Problems to solve
1) List every musical instrument the writer of the essay on music and the heart names as having played.
2) Write the next part of the essay on music and the heart, picking up right after its last sentence.

Music to Your Ears? What About to Your Heart?

 

 

This is a subject to which I can add something from my experiences. Music was almost everything to me at one time and for many, many years. I heard The Beatles on my little AM transistor radio, I saw them perform every time they were on the Ed Sullivan TV program on Sunday nights, along with all the other new bands that performed on Mr. Sullivan’s variety program, and I began playing music with an accordion, then an acoustic guitar, electric guitar, a bit of organ, many other guitars, electric bass guitar, and I worked with various rock bands in the late 1960s, early 1970s, and eventually a jazz fusion group.

I owned well over 2,000 LPs at one time. Various genres. I listened to Classical, Jazz, Blues, and a lot of Rock. I even listened to Bluegrass. Eventually, yes, coming to know and really like some Country [the real kind].

I worked in the biggest and most well-known music store in the Midwest for a while.

I was so into music that when I was in high school, working a couple of part-time jobs, and having my own money I became a regular at a record shop in a nearby shopping center. A great place. I was such a good customer, buying at least five to as many as a dozen LPs a week the manager began allowing me to go through the store, and pick out as many LPs as I wanted to and I didn’t have to pay for them until I came back the next time, if I didn’t have enough cash with me. Yes, it was a very different time.

I heard British bands from the British Invasion on their first U.S. tours. Seeing some in very small intimate venues. Sitting within a few feet of the stage. Many that never became mainstream, household names, or what would be considered known to a huge audience.

I listened to music constantly. Mostly rock, but I also was the only teenager I knew that also listened to and bought classical, jazz, and blues LPs and listened to them all the time.

I knew musicians. I hung out with musicians. I went to as many live concerts as I could.

This was my life for many years. Decades.

I had some people I knew from the time I was a teenager and as the years went by coming to me about a new band, a new record and asking me what I thought, and I introduced a few folks to music they might not have found, or at least found when it was fresh. First out.

All those classic rock songs that have been playing for the past 50, 60 years and have been heard about 76,967,336 times? I heard those the day, the week they were released. A lot of them were on what at the time was considered underground FM. One of the eventual nationally known FM rock stations was located in the city I grew up in. And late at night, it switched its programming from the usual fare to album rock, what is now called progressive rock late into the night.

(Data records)
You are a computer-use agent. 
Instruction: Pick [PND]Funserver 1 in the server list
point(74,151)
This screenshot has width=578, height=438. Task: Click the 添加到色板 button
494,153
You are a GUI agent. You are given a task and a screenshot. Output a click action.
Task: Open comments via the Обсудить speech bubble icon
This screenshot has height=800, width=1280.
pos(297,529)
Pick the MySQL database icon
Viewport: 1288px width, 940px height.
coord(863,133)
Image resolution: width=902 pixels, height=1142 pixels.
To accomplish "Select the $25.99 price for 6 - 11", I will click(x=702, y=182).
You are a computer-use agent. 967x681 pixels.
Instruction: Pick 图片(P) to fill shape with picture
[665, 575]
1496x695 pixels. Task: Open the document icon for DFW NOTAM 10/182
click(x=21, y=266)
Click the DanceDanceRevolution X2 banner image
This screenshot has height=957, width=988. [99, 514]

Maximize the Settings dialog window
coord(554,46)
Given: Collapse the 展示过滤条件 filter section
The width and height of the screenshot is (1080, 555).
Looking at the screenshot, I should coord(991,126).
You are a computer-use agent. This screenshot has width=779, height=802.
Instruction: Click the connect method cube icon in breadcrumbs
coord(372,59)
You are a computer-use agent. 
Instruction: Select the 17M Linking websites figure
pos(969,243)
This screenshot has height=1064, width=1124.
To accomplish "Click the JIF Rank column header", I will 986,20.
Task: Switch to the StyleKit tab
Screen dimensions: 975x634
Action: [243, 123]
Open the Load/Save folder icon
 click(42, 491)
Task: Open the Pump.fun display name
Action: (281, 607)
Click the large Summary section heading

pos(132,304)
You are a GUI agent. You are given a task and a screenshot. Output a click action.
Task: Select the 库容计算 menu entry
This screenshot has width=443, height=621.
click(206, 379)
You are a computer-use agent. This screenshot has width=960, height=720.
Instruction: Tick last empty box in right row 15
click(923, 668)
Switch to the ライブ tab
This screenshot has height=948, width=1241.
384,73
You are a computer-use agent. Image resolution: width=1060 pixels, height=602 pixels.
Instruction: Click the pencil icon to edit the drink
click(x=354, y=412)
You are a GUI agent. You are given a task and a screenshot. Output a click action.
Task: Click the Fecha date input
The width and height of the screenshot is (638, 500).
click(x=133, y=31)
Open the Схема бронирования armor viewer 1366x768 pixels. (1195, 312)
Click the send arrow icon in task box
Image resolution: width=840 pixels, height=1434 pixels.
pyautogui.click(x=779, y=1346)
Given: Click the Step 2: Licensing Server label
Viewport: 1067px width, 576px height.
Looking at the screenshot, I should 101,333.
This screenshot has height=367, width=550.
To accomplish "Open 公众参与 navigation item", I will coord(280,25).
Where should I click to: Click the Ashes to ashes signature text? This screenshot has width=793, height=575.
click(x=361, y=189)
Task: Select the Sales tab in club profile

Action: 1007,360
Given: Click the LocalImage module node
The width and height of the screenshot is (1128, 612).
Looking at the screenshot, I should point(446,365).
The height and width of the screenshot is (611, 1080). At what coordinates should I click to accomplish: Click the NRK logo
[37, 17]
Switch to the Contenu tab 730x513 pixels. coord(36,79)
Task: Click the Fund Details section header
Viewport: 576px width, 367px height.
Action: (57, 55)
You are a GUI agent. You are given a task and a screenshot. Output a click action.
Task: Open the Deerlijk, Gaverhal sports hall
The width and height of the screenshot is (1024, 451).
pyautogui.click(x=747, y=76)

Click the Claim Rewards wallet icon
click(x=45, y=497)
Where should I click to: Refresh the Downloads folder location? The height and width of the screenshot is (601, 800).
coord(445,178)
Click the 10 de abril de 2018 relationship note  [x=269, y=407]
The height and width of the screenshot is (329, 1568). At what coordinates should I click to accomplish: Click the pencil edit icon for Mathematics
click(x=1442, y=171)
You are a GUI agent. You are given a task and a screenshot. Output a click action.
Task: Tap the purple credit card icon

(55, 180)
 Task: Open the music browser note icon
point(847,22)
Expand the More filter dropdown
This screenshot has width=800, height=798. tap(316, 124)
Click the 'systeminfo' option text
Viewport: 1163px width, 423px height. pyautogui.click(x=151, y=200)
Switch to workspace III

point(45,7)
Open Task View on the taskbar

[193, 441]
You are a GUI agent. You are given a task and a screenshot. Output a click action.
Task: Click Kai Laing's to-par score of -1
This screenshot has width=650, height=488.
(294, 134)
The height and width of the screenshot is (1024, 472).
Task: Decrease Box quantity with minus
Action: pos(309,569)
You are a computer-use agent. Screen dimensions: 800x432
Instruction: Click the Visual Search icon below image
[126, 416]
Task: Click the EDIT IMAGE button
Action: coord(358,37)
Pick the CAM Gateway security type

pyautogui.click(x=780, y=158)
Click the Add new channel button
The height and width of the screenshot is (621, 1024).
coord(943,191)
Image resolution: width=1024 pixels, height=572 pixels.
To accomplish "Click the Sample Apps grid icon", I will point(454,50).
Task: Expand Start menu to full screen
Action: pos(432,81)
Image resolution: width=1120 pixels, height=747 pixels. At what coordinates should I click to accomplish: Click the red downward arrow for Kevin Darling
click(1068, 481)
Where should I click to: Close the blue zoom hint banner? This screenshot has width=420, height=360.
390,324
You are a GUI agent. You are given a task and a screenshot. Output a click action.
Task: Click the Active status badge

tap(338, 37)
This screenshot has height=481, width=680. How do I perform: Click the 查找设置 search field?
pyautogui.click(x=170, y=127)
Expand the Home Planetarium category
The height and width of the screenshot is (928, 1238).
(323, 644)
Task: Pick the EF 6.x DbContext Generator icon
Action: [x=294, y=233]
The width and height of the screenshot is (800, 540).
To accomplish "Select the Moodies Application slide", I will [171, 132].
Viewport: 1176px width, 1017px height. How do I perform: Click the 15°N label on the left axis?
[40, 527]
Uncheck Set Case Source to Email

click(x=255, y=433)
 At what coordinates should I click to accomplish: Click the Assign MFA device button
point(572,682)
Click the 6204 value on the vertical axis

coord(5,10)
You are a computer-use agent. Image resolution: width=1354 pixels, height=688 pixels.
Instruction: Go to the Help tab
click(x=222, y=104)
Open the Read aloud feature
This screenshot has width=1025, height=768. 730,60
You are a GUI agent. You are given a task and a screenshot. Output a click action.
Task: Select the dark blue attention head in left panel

Answers by task
1) Accordion, acoustic guitar, electric guitar, organ, electric bass guitar

2)
That FM radio station is credited for bringing the recording artists David Bowie and Bruce Springsteen to national attention. It was that big a deal at the time.

Yeah, music was a high thing in my life. For many years.

It still is.

But here’s the thing…

And this is but one visible, audible, physical evidences of an individual being truly renewed of mind and spirit, transformed from within, a change not only of mind but of heart, by the Supernatural working of the Spirit of God.

One day the music that I gravitated to, didn’t hear or see anything objectionable, or wrong with, the music I had grown up with, owned, and listened to regularly — the very next day I no longer found the same pleasure in hearing.

It may have sounded very familiar, but it resonated differently within me.

Kind of hearing a wonderful bit of music, perhaps wonderfully arranged and played with various stringed instruments, in a major key, all nice and feeling good suddenly turning to all dissonant chording and note playing changing to minor sharps and flats with unsettling structure.

It was like that inwardly.

I know some folks I’ve told of this don’t understand it, others don’t believe it, and still, others don’t see how music can play such an influential part in the path they take, where their heart and mind are. It’s more than just something to dance to, pass the time, or create mood and feeling — ahh, there it is! Yes, music takes people to places as few other things can. Right where they live. In their vehicles. Any place. Any time. All an influence of one kind or another.

The music that we listen to, spend the most time listening to, and allow into our hearts and minds influences us greatly. Especially music with certain lyrics. Ahh, the lyric…that other part of certain music.

What we listen to fashions us.

What we read, the music we listen to, what we watch in the way of television programs or films, the places we go, and the people we associate with for a good part of our time.

Everything influences everything fashions. Even if there is great denial regarding this truth.

The big shrug.

Brushing the total impact aside. No big deal, eh?

No, it’s a huge deal. It really is.

I used to idolize The Beatles. Listened to every track, listened to every part, listened to every word.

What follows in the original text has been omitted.